Market trader Esad Pozder
Esad Pozder is concerned about the future of Sarajevo
Cabbages saved Esad Pozder's life. The 65-year-old trader had ducked behind his stall to retrieve some of the vegetables when a mortar sailed into Sarajevo's open-air marketplace.

The explosion killed the friend who had asked Esad for the cabbages.

It killed Esad's sister, who ran a stall selling trinkets, and more than 60 other people - casualties of the single biggest atrocity during the siege of Sarajevo, which ended 10 years ago.

"I couldn't hear anything after the blast," Esad says. "But I saw it all - the dead, the injured, their limbs and organs scattered everywhere.

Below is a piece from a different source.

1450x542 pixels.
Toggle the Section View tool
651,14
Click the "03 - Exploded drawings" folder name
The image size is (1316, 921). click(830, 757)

"We rushed the injured to hospital, packed into cars and vans. In the frenzy, we picked up whatever we could find - not just people but parts of people too."

Survivor

Above boxes of the fresh fruit he still sells from the Markale market, Esad's hands rise and fall, animating the moment in February 1994 when "a river of blood ran through the streets".

Woman injured in Sarajevo market attack in 1994
The market bombing was the single biggest atrocity during the siege
He points to the mountains, from where the shell was fired and to the sky, from which the mortar fell - silently, he says, without warning.

Nearby stall-holders, none of whom witnessed the attack, pause to hear a story they have probably heard many times before.

A young man interrupts: "Esad is the luckiest fellow alive. He will outlive us all. Even when he dies, the earth will reject his body."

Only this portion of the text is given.